What's with all the bath time fics from me? I dunno. All I can say is that this is what happens after watching Pitch Perfect and then listening to Bulletproof on a loop.
Holly padded sleepily towards the hall to the locker room. Not a soul was at work yet. The fluorescent lights cast their artificial greenish glow on the conspicuously empty linoleum tiles and oozed into dark offices (that were painted green, though you couldn't really tell). The low drone of some vague machine whined continuously, interrupted occasionally with unidentified creaks and groans that could unsettle even the most battle hardened soldier.
I hate coming here so early, Holly thought with a shudder, it's creepy and everything looks so green!
She moved like a ghost, unwilling to disturb the so-called silence.
Her shower had been broken for six months and she'd been too busy (lazy) to get it fixed. So, the logical course of action was to shower at work until further notice, right?
Wrong.
In truth, the women's locker room didn't actually exist. There would be only three people who would ever use it –Lili, Vinyaya, and herself –but still, it was sexist that there wasn't a facility for them.
Holly, a staunch feminist herself, was appalled when she found out. The LEP could at least pretend to treat the female officers equally. Except for Lili. Lili could go to hell. She'd probably use the guy's locker room with gusto if she ever needed to get ready before work.

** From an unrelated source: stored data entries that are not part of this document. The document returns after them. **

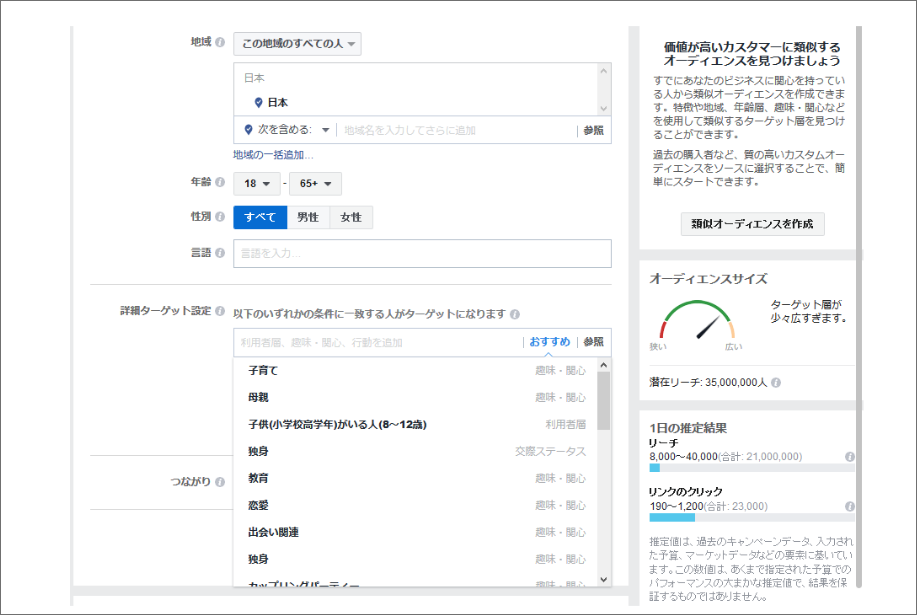Image resolution: width=917 pixels, height=615 pixels.
Task: Click info icon next to 潜在リーチ value
Action: (776, 383)
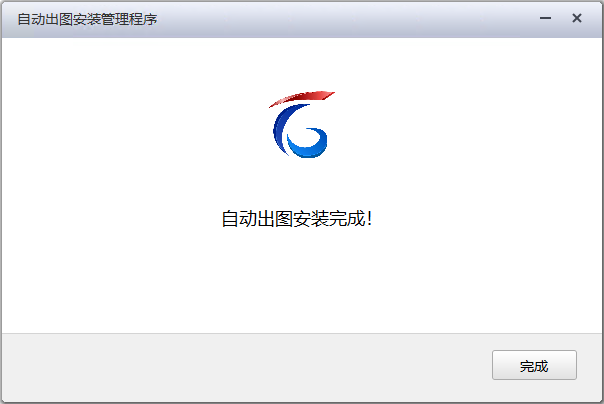Click the 自动出图安装完成! message text

[x=297, y=219]

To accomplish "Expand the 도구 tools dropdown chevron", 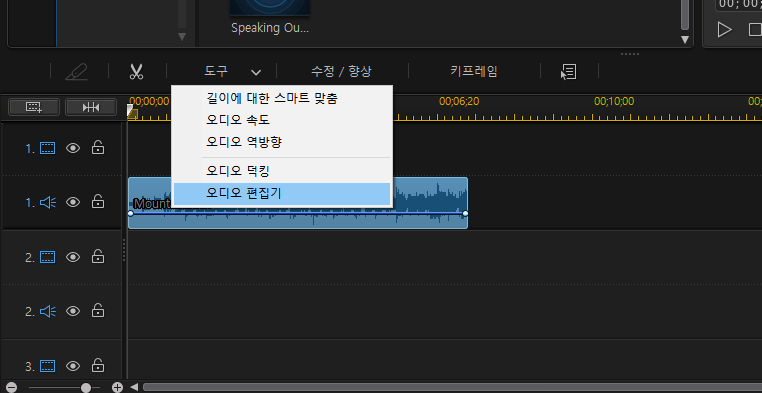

She was even more offended when she went to complain to HR. Those chauvinist pigs had only told her that she could use the men's showers if she really wanted to. Throughout the whole conversation the two HR reps had been winking suggestively and making comments like "we should have made the locker rooms coed a long time ago" and "If you decide to use the locker room for real, let me know. I might start using them myself". The elfin captain stormed out of their office after tossing a juvenile "you need to. I can smell you from here" over her shoulder.

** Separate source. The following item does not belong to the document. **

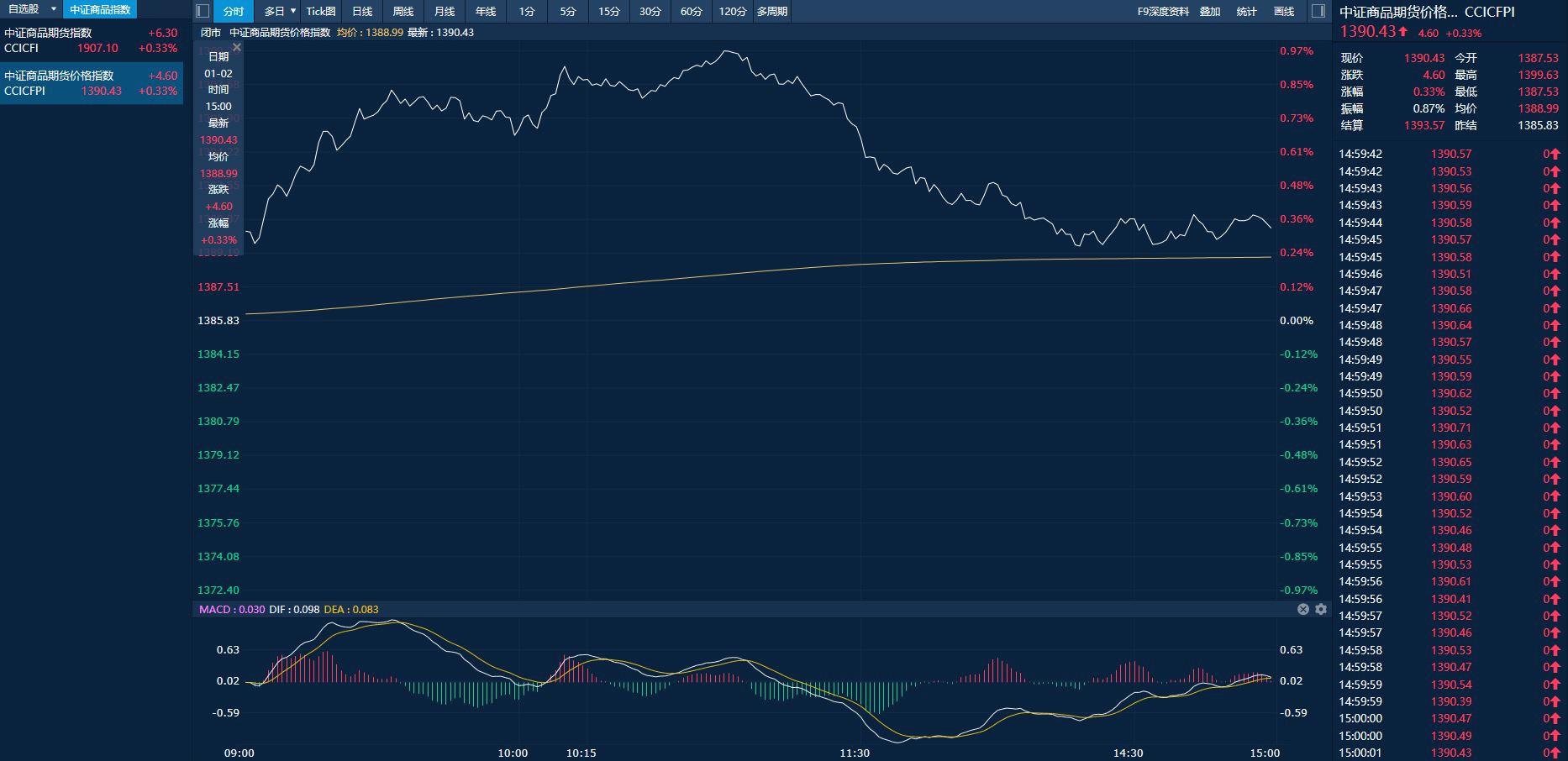Open the 多周期 multi-period view
The width and height of the screenshot is (1568, 761).
pos(771,11)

Idiots! Trouble offered to put up a sign for an hour or two in the morning that would order all male officers to stay out of the showers, but Holly was sure there'd be quite a few soldiers who "didn't see the sign".

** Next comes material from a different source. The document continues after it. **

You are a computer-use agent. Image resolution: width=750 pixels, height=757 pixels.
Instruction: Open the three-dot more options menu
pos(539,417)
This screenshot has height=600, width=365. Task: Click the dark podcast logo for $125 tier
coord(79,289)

The only choice she had was to either go to the Council and demand that a new locker room be built (which would almost certainly take forever and had a good chance of getting vetoed), or simply pretend to drop the subject and come in ridiculously early to use the showers in private until her own was fixed.
"Frond," she muttered, her voice bouncing around in the green hallway, "When did bathing get so complicated?"
She kicked the scuffed up locker room door open (with a viciousness even more bitter than usual) and shot the little green man symbol with an imaginary Neutrino.
Holly Short was not much of a morning person.
Regretfully, she slouched out of her pajamas, loathe to leave their comforting fuzziness. She'd die if anyone saw her in the pink Eeyore t-shirt, but in truth, the elf loved her cutesy girly 'jammies.
The scathing bite of boiling hot water improved her mood a fraction and woke her up a bit as well.
I think I'll use up all the hot water today.
The thought cheered her, and so she began to sing.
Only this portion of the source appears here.